In a multiobjective optimization approach, a trade-off is sought to balance between the optimality of different objectives. In this paper, we introduce a new efficient multiobjective optimization approach using sequential Gaussian Process (GP) modeling that can quickly find the Pareto solutions in a minimal number of model evaluations. This is the first time that we present this approach for history-matching. The difference with other optimization algorithms is elucidated for the cases where we can only afford to run a limited number of simulations. Unlike other surrogate-based methods, we do not aim for a greedy approach by minimizing the surface itself as there can be a large uncertainty in the surrogate approximations. Instead, statistical criteria are introduced to account for both proxy model uncertainty as well as its extrema.

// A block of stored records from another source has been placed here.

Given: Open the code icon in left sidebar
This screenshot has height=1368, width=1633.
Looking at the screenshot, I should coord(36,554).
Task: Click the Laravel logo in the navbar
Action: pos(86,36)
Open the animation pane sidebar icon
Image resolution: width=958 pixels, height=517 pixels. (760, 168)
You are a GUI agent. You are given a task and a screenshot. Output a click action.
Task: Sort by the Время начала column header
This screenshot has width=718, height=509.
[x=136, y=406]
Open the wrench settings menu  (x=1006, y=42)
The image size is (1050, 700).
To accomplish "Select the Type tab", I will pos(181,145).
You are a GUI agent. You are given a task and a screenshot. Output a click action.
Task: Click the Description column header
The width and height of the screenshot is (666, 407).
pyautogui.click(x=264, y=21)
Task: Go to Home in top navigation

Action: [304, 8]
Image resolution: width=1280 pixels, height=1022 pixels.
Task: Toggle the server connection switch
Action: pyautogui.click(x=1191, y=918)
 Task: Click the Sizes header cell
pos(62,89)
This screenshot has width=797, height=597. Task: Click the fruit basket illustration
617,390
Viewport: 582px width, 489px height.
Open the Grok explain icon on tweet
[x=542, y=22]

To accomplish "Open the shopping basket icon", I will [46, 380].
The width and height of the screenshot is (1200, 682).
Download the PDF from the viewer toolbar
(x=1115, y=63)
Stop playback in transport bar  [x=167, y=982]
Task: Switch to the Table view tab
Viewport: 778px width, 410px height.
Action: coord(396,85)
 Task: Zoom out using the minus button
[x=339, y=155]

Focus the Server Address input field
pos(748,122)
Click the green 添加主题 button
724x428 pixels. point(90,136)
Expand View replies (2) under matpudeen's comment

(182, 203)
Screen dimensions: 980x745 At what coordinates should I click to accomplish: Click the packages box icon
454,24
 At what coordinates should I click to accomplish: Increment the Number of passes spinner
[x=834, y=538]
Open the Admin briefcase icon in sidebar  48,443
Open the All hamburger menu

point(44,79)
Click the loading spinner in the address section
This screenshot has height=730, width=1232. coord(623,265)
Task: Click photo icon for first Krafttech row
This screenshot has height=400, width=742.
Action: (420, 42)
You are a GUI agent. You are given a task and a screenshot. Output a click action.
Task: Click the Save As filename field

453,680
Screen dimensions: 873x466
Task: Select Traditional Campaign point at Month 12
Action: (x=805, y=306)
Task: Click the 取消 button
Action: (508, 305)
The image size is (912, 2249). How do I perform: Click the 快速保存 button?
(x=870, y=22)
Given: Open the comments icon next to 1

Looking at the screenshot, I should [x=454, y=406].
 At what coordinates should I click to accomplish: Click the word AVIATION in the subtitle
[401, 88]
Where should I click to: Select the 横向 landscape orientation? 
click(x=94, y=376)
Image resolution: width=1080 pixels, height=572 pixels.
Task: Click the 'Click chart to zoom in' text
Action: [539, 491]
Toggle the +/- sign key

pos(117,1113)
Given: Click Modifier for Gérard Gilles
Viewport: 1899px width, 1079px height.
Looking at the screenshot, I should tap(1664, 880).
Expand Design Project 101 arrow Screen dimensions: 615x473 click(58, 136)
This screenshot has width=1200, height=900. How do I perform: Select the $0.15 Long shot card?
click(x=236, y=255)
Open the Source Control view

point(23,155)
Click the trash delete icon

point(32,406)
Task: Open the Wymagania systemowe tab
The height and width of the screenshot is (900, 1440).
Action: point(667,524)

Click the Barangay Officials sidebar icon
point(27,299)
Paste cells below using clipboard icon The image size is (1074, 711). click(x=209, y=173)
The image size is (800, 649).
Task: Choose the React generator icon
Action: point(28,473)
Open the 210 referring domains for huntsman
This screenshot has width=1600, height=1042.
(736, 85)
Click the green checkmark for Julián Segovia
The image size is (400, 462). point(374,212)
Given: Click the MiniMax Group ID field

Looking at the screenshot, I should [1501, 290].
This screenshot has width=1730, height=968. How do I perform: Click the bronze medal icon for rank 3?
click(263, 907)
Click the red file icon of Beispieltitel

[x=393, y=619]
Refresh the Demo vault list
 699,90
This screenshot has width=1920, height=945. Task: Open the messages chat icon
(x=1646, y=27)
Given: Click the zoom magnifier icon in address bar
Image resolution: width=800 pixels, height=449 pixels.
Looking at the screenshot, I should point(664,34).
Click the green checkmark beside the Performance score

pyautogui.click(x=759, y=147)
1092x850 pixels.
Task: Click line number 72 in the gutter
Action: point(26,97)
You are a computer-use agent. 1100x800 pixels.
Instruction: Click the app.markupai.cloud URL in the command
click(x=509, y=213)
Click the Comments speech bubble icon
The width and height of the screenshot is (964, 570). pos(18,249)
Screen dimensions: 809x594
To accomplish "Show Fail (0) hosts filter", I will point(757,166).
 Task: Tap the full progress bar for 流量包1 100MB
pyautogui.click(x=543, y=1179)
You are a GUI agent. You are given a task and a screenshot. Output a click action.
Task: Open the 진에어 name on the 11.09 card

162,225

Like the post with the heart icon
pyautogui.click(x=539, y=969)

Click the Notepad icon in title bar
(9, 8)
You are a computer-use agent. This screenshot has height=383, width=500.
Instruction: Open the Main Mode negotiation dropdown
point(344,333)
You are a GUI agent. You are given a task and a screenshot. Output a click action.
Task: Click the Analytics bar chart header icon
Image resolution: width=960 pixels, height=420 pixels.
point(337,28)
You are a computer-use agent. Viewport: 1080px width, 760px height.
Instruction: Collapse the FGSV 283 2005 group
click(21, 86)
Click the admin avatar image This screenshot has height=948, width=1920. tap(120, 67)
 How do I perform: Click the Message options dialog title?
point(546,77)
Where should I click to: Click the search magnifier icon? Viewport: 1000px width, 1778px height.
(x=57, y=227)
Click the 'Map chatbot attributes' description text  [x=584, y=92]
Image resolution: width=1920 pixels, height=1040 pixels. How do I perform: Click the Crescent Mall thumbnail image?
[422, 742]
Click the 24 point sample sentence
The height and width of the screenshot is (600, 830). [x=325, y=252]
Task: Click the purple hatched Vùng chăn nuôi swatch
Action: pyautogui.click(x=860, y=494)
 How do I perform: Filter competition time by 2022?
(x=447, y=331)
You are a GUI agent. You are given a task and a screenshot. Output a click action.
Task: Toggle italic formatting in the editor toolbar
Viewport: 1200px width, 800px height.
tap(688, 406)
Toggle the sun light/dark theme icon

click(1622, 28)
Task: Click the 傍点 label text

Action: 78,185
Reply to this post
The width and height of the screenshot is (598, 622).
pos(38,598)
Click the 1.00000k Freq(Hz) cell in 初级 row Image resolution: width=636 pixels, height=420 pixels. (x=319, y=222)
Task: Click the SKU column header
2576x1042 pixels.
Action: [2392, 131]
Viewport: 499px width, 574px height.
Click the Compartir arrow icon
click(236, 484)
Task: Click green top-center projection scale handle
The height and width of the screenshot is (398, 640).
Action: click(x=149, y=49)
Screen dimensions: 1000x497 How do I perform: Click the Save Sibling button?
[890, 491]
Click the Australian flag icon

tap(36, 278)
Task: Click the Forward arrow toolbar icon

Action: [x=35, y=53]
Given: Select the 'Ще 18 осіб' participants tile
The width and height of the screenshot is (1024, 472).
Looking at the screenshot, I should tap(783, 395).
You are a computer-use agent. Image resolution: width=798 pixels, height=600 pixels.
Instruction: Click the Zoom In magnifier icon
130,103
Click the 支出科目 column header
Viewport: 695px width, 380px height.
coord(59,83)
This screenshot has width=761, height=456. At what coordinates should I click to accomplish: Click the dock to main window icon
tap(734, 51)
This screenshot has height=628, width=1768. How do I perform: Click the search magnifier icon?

This multiobjective optimization approach has been successfully applied for the first time to history match the production data (i.e. pressure, water and hydrocarbon rates) from a multi-fractured horizontal well in a tight formation. A GP surface is constructed for each misfit, to provide the predictions and the associated uncertainty for any unknown location. Multiobjective criteria, i.e., the hypervolume-based Probability of Improvement (PoI) and Expected Improvement (EI), are developed to account for the uncertainty of the misfit surfaces. The maximization of these statistical criteria ensures to balance between exploration and exploitation, even in higher dimensions. As such, a new point is selected whose values in different objectives are predicted to hopefully extend or dominate the solutions in the current Pareto set.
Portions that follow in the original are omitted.